++++ DATA FOR ANALYSIS ++++

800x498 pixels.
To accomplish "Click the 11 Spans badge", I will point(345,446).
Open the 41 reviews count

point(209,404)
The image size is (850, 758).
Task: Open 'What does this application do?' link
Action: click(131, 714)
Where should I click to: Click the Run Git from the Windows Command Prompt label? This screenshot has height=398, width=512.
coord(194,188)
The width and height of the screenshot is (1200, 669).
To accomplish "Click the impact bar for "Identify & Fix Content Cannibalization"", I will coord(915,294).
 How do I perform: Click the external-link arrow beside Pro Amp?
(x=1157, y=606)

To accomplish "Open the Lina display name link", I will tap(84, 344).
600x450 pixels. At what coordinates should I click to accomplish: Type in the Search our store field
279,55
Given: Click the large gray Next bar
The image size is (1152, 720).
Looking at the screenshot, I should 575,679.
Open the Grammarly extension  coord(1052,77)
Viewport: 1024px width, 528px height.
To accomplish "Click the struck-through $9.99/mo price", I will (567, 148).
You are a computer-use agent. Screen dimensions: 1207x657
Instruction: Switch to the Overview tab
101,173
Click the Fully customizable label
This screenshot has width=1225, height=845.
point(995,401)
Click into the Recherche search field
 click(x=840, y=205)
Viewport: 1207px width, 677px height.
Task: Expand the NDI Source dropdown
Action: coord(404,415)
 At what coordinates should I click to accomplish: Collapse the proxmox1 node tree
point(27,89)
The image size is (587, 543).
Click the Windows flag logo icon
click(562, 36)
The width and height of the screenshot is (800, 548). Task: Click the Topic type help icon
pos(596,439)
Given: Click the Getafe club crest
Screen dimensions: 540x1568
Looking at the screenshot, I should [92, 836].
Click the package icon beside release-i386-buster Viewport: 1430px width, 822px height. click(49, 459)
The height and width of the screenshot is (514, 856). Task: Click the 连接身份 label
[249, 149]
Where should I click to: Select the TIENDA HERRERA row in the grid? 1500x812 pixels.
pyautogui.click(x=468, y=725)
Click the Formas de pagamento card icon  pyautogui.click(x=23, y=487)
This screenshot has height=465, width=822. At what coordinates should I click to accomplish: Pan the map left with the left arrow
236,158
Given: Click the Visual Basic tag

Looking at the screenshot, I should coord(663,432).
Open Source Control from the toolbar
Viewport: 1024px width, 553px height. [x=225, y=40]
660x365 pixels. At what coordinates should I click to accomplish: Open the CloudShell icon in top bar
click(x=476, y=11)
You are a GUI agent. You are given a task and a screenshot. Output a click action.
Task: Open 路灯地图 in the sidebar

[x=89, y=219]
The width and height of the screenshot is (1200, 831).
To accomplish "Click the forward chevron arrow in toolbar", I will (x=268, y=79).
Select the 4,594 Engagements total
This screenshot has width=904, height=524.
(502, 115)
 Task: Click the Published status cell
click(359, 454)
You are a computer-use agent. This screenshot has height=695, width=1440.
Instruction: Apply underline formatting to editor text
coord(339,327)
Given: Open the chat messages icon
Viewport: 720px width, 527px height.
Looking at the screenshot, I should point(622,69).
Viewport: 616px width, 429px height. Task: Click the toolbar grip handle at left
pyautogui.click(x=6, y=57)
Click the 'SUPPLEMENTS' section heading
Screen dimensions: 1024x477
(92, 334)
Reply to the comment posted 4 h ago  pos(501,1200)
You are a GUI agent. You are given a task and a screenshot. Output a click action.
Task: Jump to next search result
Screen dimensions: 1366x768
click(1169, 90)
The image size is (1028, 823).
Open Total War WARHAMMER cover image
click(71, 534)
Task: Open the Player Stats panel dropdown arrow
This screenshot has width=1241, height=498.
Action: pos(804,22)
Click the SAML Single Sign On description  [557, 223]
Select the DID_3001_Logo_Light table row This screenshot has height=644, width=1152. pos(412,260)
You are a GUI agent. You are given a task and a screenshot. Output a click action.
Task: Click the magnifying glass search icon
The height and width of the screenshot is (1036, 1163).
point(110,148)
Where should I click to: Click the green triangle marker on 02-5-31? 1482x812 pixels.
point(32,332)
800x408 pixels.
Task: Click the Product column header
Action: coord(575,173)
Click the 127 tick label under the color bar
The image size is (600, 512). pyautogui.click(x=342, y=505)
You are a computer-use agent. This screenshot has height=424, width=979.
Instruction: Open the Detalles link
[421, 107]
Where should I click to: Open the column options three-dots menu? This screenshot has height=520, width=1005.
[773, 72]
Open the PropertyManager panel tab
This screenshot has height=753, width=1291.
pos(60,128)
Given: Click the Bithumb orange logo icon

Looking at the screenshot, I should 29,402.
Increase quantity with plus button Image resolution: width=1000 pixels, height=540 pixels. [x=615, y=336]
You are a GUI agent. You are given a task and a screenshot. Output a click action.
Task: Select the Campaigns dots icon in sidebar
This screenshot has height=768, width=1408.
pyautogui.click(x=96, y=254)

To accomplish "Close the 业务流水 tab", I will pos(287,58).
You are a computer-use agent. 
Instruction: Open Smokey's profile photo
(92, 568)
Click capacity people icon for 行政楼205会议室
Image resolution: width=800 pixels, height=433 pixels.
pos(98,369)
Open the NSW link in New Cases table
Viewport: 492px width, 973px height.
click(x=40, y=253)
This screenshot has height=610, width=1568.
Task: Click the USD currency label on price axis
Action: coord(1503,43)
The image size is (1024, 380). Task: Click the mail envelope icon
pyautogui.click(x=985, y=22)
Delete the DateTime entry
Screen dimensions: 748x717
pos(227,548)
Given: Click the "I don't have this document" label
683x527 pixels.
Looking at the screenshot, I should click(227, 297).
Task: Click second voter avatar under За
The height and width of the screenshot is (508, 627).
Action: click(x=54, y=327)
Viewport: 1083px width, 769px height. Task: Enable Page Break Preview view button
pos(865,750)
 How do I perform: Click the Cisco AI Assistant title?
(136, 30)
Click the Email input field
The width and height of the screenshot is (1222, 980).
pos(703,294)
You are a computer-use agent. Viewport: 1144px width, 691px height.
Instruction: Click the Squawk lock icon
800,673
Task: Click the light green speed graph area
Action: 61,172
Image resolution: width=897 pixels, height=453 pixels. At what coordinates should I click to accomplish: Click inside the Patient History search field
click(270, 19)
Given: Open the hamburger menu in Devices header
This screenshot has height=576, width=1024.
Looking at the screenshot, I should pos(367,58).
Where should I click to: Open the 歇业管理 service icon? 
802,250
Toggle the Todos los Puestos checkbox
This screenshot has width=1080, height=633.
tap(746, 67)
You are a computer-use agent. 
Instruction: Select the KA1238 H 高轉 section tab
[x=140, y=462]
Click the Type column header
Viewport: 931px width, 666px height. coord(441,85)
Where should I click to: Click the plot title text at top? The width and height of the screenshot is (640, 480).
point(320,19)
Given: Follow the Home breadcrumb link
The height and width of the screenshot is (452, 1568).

++++

> [TO DO]:
From the listing, copy every line where the string "panel" appears.

> [EXERCISE OUTPUT]:
Task: Open the Player Stats panel dropdown arrow
Open the PropertyManager panel tab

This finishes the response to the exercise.